No. 55968.

320 So.2d 163 (1975)

Peter GONZALES and Patricia Gonzales v. The XEROX CORPORATION, et al.

Supreme Court of Louisiana.

October 1, 1975.

Attorney(s) appearing for the Case

Charles W. Franklin, Franklin, Moore & Walsh, Baton Rouge, for defendants-applicants.

Roy Maughan, Ltd., Elliott W. Atkinson, Jr., Roy Maughan, Baton Rouge, for plaintiffs-respondents.

CALOGERO, Justice.

We granted writs in this case upon application of defendants to review a judgment of the First Circuit Court of Appeal, 307 So.2d 153 (La.App.1st Cir. 1974). The trial court, after a jury trial, had dismissed plaintiffs' suit. Plaintiff appealed seeking a reversal of the trial court judgment, and a favorable determination on the merits, by the Court of Appeal. Defendant, satisfied with the verdict, urged the Court of Appeal to affirm the trial court judgment. The Court of Appeal reversed and remanded to the trial court for a new trial, finding reversible error in the trial court's refusal to grant a requested special jury charge. Our writ grant was prompted by a belief that remand of the case under the circumstances may have been improper.

Dawn Rene Gonzales, plaintiffs' four and one-half year old daughter, was killed on July 7, 1973, at Grand Isle, Louisiana, after she was struck by a car driven by defendant Juan G. Hernandez, an employee of Xerox Corporation. Employers Insurance of Wausau, a third defendant, carried the automobile liability insurance on the Xerox vehicle. The little girl was struck as she attempted to cross Louisiana Highway 1. Plaintiffs charged Hernandez with negligence proximately causing the child's death. Defendants denied that Hernandez was negligent and alternatively pleaded contributory negligence of plaintiffs, allegedly a lack of proper parental supervision.

At the trial, plaintiffs had requested that the judge give this special charge to the jury:

'A motorist's duty to look ahead and observe never ceases, and a motorist must see what he can see and in legel contemplation does see, and his failure to see what he could have seen by exercising due diligence does not absolve him from liability in tesulting injuries to others.'

The trial judge refused to give the charge and did not incorporate its substance into his general charge. He did, however, give an instruction concerning a motorist's duty in the vicinity of small children, as follows:

'In considering whether there is negligence in this particular case, the law is to the effect that persons operating automobiles on public streets and highways in the vicinity of small children have a high duty of care. The motorist encountering children upon the roadside must anticipate that the very young are possessed of but limited judgment and that there actions are likely to be sudden, unpredictable and often foolish.'

The Court of Appeal decided that the instruction which the judge gave did not express the substance of the requested special charge and that the requested charge should have been given because it stated pertinent and applicable law. That legal principle, in practically the identical words, has been enunciated in Jackson v. Cook, 189 La. 860, 181 So. 195 (1938) and numerous subsequent opinions of our courts. See, for example, Bell v. Allstate Insurance Co., 260 So.2d 363 (La.App.4th Cir. 1972); Pea v. Smith, 224 So.2d 37 (La.App.1st Cir. 1969); Reynolds v. Transamerica Ins. Co., 221 So.2d 889 (La.App.1st Cir. 1969).

□ □ □

## [Exercise task 1]
Repeat the lines of the records starting at the line containing "This screenshot has width=438, height=438." and ending at the line containing "Looking at the screenshot, I should [x=317, y=68].", both included.

Data entries:
□ □ □

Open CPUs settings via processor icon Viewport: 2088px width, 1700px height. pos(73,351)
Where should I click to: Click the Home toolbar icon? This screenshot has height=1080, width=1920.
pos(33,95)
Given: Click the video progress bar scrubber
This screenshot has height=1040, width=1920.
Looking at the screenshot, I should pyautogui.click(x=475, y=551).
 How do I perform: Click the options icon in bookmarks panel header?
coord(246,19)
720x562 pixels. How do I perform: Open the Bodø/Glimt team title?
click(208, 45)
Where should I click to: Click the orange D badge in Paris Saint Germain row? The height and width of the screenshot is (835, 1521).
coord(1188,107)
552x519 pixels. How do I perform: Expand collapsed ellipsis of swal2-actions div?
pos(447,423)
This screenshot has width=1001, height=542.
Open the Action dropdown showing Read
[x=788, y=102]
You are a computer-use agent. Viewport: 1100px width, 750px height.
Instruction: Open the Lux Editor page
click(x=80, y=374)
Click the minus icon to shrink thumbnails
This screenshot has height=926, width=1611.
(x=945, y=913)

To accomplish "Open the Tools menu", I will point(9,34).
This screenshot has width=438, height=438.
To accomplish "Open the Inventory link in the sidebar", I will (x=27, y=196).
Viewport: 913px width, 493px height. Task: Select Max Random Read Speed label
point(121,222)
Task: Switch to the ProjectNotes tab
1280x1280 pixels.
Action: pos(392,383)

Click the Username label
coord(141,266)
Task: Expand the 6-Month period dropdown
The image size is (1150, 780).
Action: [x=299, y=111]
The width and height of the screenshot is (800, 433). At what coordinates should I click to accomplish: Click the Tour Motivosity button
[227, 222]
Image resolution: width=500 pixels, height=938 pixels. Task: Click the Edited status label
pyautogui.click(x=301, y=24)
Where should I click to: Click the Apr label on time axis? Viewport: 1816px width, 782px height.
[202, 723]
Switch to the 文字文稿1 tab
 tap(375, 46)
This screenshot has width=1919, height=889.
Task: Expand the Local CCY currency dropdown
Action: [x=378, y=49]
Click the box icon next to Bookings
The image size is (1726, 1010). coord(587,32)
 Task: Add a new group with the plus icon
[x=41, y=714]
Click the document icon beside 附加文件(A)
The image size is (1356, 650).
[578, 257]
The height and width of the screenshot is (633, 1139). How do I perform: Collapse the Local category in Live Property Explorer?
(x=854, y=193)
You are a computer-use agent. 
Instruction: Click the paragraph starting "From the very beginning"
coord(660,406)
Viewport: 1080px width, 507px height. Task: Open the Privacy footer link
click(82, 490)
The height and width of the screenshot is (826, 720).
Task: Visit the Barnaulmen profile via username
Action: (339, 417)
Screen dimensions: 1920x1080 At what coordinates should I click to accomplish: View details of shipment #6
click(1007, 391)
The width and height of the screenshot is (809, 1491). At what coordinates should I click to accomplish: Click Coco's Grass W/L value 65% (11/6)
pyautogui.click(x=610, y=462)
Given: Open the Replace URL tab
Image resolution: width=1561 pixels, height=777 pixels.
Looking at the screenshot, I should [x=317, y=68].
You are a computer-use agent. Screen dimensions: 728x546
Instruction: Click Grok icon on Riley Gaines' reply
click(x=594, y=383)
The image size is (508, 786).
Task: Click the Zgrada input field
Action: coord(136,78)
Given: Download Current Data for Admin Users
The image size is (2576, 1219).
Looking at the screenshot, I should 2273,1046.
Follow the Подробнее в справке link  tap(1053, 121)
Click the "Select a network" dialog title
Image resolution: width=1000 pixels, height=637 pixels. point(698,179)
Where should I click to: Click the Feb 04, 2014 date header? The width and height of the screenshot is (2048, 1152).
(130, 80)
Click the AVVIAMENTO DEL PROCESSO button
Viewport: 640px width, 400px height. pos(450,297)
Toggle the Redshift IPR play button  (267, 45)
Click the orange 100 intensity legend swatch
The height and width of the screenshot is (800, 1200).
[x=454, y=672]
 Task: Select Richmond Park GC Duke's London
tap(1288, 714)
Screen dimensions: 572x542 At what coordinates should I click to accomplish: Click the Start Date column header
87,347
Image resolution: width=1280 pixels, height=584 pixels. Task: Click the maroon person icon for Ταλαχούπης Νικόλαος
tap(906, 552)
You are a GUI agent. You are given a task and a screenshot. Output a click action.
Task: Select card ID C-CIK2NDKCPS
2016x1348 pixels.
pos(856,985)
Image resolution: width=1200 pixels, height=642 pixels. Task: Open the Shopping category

□ □ □

## [Exercise task 2]
Transcribe the passage of the court opinion starting at "320 So.2d 163" and ending at "Rouge, for plaintiffs-respondents.".

## [Full solution 1]
This screenshot has width=438, height=438.
To accomplish "Open the Inventory link in the sidebar", I will (x=27, y=196).
Viewport: 913px width, 493px height. Task: Select Max Random Read Speed label
point(121,222)
Task: Switch to the ProjectNotes tab
1280x1280 pixels.
Action: pos(392,383)

Click the Username label
coord(141,266)
Task: Expand the 6-Month period dropdown
The image size is (1150, 780).
Action: [x=299, y=111]
The width and height of the screenshot is (800, 433). At what coordinates should I click to accomplish: Click the Tour Motivosity button
[227, 222]
Image resolution: width=500 pixels, height=938 pixels. Task: Click the Edited status label
pyautogui.click(x=301, y=24)
Where should I click to: Click the Apr label on time axis? Viewport: 1816px width, 782px height.
[202, 723]
Switch to the 文字文稿1 tab
 tap(375, 46)
This screenshot has width=1919, height=889.
Task: Expand the Local CCY currency dropdown
Action: [x=378, y=49]
Click the box icon next to Bookings
The image size is (1726, 1010). coord(587,32)
 Task: Add a new group with the plus icon
[x=41, y=714]
Click the document icon beside 附加文件(A)
The image size is (1356, 650).
[578, 257]
The height and width of the screenshot is (633, 1139). How do I perform: Collapse the Local category in Live Property Explorer?
(x=854, y=193)
You are a computer-use agent. 
Instruction: Click the paragraph starting "From the very beginning"
coord(660,406)
Viewport: 1080px width, 507px height. Task: Open the Privacy footer link
click(82, 490)
The height and width of the screenshot is (826, 720).
Task: Visit the Barnaulmen profile via username
Action: (339, 417)
Screen dimensions: 1920x1080 At what coordinates should I click to accomplish: View details of shipment #6
click(1007, 391)
The width and height of the screenshot is (809, 1491). At what coordinates should I click to accomplish: Click Coco's Grass W/L value 65% (11/6)
pyautogui.click(x=610, y=462)
Given: Open the Replace URL tab
Image resolution: width=1561 pixels, height=777 pixels.
Looking at the screenshot, I should [x=317, y=68].

## [Full solution 2]
320 So.2d 163 (1975)

Peter GONZALES and Patricia Gonzales v. The XEROX CORPORATION, et al.

Supreme Court of Louisiana.

October 1, 1975.

Attorney(s) appearing for the Case

Charles W. Franklin, Franklin, Moore & Walsh, Baton Rouge, for defendants-applicants.

Roy Maughan, Ltd., Elliott W. Atkinson, Jr., Roy Maughan, Baton Rouge, for plaintiffs-respondents.